──────── Data for this exercise ────────

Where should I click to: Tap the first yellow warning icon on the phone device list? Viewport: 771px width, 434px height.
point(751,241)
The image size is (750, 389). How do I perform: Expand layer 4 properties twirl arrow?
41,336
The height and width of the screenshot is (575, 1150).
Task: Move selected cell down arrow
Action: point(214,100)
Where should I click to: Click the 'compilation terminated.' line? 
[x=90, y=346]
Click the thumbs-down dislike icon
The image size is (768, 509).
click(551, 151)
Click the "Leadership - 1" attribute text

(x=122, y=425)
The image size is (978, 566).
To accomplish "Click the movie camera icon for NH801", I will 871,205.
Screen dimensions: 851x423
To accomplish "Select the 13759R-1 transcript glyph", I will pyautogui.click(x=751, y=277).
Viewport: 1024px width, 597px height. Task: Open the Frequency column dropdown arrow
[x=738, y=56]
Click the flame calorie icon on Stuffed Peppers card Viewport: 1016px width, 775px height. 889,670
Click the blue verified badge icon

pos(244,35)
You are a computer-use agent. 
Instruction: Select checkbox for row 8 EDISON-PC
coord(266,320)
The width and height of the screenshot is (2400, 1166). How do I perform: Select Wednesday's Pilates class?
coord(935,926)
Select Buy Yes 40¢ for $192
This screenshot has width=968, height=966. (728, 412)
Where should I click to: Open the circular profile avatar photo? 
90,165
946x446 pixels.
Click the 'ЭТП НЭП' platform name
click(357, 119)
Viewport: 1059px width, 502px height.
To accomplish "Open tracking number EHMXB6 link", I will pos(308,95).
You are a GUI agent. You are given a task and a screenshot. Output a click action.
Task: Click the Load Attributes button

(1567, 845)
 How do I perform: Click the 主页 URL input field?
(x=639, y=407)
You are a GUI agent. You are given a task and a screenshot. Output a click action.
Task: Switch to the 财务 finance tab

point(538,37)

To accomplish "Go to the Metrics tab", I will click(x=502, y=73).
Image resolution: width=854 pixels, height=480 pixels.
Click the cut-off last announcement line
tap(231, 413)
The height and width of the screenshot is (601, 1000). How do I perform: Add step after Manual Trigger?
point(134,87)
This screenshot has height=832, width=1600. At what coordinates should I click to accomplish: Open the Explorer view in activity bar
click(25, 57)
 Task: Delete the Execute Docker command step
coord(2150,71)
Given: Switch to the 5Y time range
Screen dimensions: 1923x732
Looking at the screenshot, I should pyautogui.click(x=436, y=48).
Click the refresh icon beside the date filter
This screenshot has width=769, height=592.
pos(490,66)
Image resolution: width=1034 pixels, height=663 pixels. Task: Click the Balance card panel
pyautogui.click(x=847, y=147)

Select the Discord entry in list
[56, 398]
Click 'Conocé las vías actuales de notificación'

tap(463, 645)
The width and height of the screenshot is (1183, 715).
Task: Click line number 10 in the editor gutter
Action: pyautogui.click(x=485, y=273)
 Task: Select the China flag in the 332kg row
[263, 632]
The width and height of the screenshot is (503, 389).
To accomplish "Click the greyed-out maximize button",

────────

Work task –
Give the records again, unchanged and complete.

Your solution –
Where should I click to: Tap the first yellow warning icon on the phone device list? Viewport: 771px width, 434px height.
point(751,241)
The image size is (750, 389). How do I perform: Expand layer 4 properties twirl arrow?
41,336
The height and width of the screenshot is (575, 1150).
Task: Move selected cell down arrow
Action: point(214,100)
Where should I click to: Click the 'compilation terminated.' line? 
[x=90, y=346]
Click the thumbs-down dislike icon
The image size is (768, 509).
click(551, 151)
Click the "Leadership - 1" attribute text

(x=122, y=425)
The image size is (978, 566).
To accomplish "Click the movie camera icon for NH801", I will 871,205.
Screen dimensions: 851x423
To accomplish "Select the 13759R-1 transcript glyph", I will pyautogui.click(x=751, y=277).
Viewport: 1024px width, 597px height. Task: Open the Frequency column dropdown arrow
[x=738, y=56]
Click the flame calorie icon on Stuffed Peppers card Viewport: 1016px width, 775px height. 889,670
Click the blue verified badge icon

pos(244,35)
You are a computer-use agent. 
Instruction: Select checkbox for row 8 EDISON-PC
coord(266,320)
The width and height of the screenshot is (2400, 1166). How do I perform: Select Wednesday's Pilates class?
coord(935,926)
Select Buy Yes 40¢ for $192
This screenshot has width=968, height=966. (728, 412)
Where should I click to: Open the circular profile avatar photo? 
90,165
946x446 pixels.
Click the 'ЭТП НЭП' platform name
click(357, 119)
Viewport: 1059px width, 502px height.
To accomplish "Open tracking number EHMXB6 link", I will pos(308,95).
You are a GUI agent. You are given a task and a screenshot. Output a click action.
Task: Click the Load Attributes button

(1567, 845)
 How do I perform: Click the 主页 URL input field?
(x=639, y=407)
You are a GUI agent. You are given a task and a screenshot. Output a click action.
Task: Switch to the 财务 finance tab

point(538,37)

To accomplish "Go to the Metrics tab", I will click(x=502, y=73).
Image resolution: width=854 pixels, height=480 pixels.
Click the cut-off last announcement line
tap(231, 413)
The height and width of the screenshot is (601, 1000). How do I perform: Add step after Manual Trigger?
point(134,87)
This screenshot has height=832, width=1600. At what coordinates should I click to accomplish: Open the Explorer view in activity bar
click(25, 57)
 Task: Delete the Execute Docker command step
coord(2150,71)
Given: Switch to the 5Y time range
Screen dimensions: 1923x732
Looking at the screenshot, I should pyautogui.click(x=436, y=48).
Click the refresh icon beside the date filter
This screenshot has width=769, height=592.
pos(490,66)
Image resolution: width=1034 pixels, height=663 pixels. Task: Click the Balance card panel
pyautogui.click(x=847, y=147)

Select the Discord entry in list
[56, 398]
Click 'Conocé las vías actuales de notificación'

tap(463, 645)
The width and height of the screenshot is (1183, 715).
Task: Click line number 10 in the editor gutter
Action: pyautogui.click(x=485, y=273)
 Task: Select the China flag in the 332kg row
[263, 632]
The width and height of the screenshot is (503, 389).
To accomplish "Click the greyed-out maximize button",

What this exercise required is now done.